Dann spricht der große Hape Kerkeling noch ein paar Worte, während die Kamera langsam über die Felder mit Mohnblumen und die Wiesen draussen vor den Toren Recklinghausens zieht und er sagt: Ich bin die Felder, die Wiesen, die Mutter, der Vater, die Ommas, die Oppas, all die Tanten und Onkels, all die lieben Menschen, die Gerüche, die Dinge die geschehen sind, all das bin ich.
Ich hab geweint. Wirklich. Ich hab mehrmals geweint, aber auch dann gleich wieder gelacht.
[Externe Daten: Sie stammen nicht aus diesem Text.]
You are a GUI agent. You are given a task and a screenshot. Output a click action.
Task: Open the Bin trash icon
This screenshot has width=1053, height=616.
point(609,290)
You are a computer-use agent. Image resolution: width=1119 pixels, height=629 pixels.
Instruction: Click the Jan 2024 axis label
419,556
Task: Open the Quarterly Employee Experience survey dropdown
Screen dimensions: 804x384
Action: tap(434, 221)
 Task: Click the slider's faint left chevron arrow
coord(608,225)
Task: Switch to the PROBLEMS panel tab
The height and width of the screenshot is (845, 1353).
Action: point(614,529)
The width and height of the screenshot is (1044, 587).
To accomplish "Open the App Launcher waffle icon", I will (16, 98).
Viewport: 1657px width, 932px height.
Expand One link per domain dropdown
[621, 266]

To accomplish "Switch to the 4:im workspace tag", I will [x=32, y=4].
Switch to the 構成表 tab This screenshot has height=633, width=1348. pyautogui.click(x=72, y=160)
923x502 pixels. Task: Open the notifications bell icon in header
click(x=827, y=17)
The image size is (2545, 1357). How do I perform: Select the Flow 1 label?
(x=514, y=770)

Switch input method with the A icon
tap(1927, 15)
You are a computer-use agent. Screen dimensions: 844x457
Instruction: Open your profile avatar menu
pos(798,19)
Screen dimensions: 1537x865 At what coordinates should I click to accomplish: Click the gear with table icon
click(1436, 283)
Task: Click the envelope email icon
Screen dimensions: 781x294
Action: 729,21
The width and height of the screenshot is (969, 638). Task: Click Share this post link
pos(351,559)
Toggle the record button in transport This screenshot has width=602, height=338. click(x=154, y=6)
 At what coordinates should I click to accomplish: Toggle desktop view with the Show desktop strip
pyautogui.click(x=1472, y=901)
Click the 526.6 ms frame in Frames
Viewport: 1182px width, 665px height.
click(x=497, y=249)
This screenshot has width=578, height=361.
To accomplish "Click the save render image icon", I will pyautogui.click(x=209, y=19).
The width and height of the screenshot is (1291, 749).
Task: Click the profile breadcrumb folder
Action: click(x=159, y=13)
Das geht gar nicht anders beim Schauen des Films. Und ist es nicht so. Wir, die da nur zuchauen auf ein anderes Leben eines Menschen, der uns durch seine wunderbaren Auftritte vergnügliche Stunden bereitet hat, wir sind doch auch all das, woher wir kommen, was wir erlebt haben, mit all denen verbunden, die uns durch unsere Lebenszeit begleitet haben. Wir sind nicht nur das, was unser ganz Eigenes ist, nein, wir sind auch das, was all das, was gewesen war mit uns und uns zu dem gemacht hat, der wir sind.
Und wenn es mal wieder im Leben recht schwer wird, ja na dann, dann muß man einfach mal, wie der kleine Hans-Peter mit seinem Oppa an die frische Luft. Tapetenwechsel nennt man so was. Das haben die Beiden auch gemacht, damals, als sich aufzeigte, dass es mit der Mutter nicht gut stand und Hans-Peter nur noch bei ihr weilte, um sie zum Lachen zu bringen, damit es ihr wieder gut ginge.
Ein wunderbarer Film für alle Hape-Fans, der selbst in der Schwere nie seine Leichtigkeit verliert und man eigentlich möchte, dass er immer weitergeht und uns noch mehr vom Leben Hape erzählt.